Word for word, give again the lines of the material below, from the one holding "The width and height of the screenshot is (1201, 746)." to the last, with nothing added.

+--

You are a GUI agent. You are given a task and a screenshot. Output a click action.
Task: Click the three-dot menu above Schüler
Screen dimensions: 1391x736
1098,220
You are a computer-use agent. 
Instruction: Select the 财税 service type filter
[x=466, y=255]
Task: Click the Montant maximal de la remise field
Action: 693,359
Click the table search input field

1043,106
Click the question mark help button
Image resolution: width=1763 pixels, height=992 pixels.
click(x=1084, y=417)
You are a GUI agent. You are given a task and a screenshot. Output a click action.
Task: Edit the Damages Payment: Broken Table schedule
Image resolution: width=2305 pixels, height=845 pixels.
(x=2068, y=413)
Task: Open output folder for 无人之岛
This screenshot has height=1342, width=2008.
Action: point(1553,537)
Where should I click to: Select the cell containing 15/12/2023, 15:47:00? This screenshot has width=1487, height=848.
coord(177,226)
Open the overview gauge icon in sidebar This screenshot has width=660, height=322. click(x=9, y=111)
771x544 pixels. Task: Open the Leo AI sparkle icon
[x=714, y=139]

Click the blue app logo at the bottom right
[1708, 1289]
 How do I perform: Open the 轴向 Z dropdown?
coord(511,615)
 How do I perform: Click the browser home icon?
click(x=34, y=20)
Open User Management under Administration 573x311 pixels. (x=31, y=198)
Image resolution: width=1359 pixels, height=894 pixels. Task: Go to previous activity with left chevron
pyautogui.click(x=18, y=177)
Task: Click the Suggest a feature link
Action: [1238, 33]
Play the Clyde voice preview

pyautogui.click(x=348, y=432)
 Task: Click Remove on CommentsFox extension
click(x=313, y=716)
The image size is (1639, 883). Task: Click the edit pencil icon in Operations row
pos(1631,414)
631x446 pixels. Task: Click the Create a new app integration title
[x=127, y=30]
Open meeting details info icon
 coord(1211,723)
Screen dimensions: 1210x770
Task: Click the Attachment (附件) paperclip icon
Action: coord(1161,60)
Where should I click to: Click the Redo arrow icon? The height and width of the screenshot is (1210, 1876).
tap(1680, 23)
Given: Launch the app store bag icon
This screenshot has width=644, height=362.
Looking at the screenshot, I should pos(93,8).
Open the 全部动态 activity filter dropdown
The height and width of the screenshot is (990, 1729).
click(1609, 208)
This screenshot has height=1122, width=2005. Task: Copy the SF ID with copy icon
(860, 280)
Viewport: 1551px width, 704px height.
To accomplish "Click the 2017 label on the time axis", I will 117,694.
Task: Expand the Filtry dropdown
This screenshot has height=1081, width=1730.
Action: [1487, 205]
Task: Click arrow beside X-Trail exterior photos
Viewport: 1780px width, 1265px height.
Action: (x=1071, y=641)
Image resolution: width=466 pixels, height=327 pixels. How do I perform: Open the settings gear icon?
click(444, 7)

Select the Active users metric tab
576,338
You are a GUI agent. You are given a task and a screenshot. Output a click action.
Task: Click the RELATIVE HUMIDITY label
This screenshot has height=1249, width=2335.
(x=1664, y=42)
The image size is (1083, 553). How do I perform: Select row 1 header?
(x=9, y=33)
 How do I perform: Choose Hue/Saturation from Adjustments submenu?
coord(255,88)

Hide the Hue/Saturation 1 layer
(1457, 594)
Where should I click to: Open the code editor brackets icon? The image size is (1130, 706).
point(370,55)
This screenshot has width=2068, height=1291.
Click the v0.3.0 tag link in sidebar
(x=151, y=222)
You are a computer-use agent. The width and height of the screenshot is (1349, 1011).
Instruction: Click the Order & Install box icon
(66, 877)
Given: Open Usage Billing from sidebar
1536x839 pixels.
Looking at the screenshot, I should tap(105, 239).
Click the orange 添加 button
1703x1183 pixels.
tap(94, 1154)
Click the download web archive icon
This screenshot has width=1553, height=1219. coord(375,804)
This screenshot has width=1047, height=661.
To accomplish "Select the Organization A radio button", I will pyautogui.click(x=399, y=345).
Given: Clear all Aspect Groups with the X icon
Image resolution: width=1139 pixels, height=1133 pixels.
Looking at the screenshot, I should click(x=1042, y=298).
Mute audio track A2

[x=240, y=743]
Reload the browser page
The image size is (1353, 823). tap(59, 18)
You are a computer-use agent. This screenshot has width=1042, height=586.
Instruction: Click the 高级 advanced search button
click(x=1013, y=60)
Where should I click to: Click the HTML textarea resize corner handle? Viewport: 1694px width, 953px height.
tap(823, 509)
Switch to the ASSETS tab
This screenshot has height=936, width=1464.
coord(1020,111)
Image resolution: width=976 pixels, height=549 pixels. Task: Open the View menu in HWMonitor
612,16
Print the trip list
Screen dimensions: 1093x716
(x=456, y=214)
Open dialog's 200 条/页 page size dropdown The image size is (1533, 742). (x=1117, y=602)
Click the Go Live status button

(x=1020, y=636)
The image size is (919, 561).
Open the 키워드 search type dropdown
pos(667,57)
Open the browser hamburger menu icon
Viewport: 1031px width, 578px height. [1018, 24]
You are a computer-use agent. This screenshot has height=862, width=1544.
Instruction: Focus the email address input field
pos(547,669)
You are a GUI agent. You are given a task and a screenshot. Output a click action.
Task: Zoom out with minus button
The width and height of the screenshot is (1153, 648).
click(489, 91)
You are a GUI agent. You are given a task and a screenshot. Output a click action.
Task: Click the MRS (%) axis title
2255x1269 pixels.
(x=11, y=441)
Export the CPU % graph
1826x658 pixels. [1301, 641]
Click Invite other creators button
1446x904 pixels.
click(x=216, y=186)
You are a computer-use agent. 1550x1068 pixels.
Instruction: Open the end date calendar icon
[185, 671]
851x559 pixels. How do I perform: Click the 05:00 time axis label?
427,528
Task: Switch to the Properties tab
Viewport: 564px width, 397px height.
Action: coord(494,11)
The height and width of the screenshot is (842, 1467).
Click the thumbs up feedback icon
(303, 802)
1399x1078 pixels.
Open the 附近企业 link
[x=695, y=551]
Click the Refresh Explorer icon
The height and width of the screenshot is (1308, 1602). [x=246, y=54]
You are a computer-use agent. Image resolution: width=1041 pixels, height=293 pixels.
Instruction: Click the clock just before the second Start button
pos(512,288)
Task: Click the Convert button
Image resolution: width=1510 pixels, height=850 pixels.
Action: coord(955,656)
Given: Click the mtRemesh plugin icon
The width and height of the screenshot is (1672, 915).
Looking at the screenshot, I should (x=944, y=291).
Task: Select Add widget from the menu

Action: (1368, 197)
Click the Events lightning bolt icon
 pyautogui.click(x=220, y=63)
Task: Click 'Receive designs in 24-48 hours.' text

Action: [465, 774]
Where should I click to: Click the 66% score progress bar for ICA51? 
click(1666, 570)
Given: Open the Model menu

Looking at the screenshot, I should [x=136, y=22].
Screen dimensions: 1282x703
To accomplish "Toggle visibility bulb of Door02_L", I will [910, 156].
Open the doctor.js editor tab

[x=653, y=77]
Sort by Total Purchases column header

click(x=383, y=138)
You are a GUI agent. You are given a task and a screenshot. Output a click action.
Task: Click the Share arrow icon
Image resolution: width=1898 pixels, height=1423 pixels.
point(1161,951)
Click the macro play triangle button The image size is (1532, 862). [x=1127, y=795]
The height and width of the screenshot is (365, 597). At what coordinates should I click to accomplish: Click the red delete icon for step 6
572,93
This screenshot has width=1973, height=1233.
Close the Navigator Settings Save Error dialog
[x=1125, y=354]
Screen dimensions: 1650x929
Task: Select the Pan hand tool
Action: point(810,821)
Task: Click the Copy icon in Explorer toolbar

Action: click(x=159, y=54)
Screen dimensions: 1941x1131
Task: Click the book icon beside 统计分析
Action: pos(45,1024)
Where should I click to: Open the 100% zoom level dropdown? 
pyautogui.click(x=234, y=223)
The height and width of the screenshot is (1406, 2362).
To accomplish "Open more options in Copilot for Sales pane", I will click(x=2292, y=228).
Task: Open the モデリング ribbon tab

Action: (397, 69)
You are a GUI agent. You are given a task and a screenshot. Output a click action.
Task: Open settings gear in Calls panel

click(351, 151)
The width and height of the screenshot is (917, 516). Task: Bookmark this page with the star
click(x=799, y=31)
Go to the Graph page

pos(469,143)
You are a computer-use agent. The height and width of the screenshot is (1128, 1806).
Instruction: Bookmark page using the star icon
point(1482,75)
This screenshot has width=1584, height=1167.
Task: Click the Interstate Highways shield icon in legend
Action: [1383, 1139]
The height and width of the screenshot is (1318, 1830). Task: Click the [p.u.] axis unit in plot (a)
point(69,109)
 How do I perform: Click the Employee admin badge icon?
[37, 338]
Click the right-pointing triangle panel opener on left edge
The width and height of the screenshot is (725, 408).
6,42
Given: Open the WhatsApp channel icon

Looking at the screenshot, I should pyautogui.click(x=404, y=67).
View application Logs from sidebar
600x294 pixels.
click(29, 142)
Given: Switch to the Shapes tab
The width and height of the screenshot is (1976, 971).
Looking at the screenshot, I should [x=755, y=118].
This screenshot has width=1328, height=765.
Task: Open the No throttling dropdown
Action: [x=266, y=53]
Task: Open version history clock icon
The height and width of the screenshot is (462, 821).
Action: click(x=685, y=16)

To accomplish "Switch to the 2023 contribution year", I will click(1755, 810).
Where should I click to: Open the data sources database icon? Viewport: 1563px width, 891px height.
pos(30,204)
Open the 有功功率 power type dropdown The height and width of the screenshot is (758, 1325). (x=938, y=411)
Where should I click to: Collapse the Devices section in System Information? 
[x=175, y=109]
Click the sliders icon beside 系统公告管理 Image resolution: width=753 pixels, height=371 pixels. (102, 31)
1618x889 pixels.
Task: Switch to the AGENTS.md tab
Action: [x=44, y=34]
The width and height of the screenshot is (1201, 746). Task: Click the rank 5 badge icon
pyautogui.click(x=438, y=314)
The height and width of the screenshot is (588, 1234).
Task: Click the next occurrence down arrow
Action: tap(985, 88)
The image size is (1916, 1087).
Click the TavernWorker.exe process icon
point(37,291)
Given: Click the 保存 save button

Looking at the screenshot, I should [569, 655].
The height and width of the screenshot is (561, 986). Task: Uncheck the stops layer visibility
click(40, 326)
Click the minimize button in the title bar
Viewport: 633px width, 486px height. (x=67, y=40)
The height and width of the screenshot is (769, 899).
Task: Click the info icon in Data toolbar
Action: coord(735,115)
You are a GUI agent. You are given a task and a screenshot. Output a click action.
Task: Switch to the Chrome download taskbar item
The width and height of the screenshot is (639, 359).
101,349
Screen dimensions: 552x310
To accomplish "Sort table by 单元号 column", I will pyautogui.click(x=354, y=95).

+--

• [Solution for this exercise]:
The width and height of the screenshot is (1201, 746). Task: Click the rank 5 badge icon
pyautogui.click(x=438, y=314)
The height and width of the screenshot is (588, 1234).
Task: Click the next occurrence down arrow
Action: tap(985, 88)
The image size is (1916, 1087).
Click the TavernWorker.exe process icon
point(37,291)
Given: Click the 保存 save button

Looking at the screenshot, I should [569, 655].
The height and width of the screenshot is (561, 986). Task: Uncheck the stops layer visibility
click(40, 326)
Click the minimize button in the title bar
Viewport: 633px width, 486px height. (x=67, y=40)
The height and width of the screenshot is (769, 899).
Task: Click the info icon in Data toolbar
Action: coord(735,115)
You are a GUI agent. You are given a task and a screenshot. Output a click action.
Task: Switch to the Chrome download taskbar item
The width and height of the screenshot is (639, 359).
101,349
Screen dimensions: 552x310
To accomplish "Sort table by 单元号 column", I will pyautogui.click(x=354, y=95).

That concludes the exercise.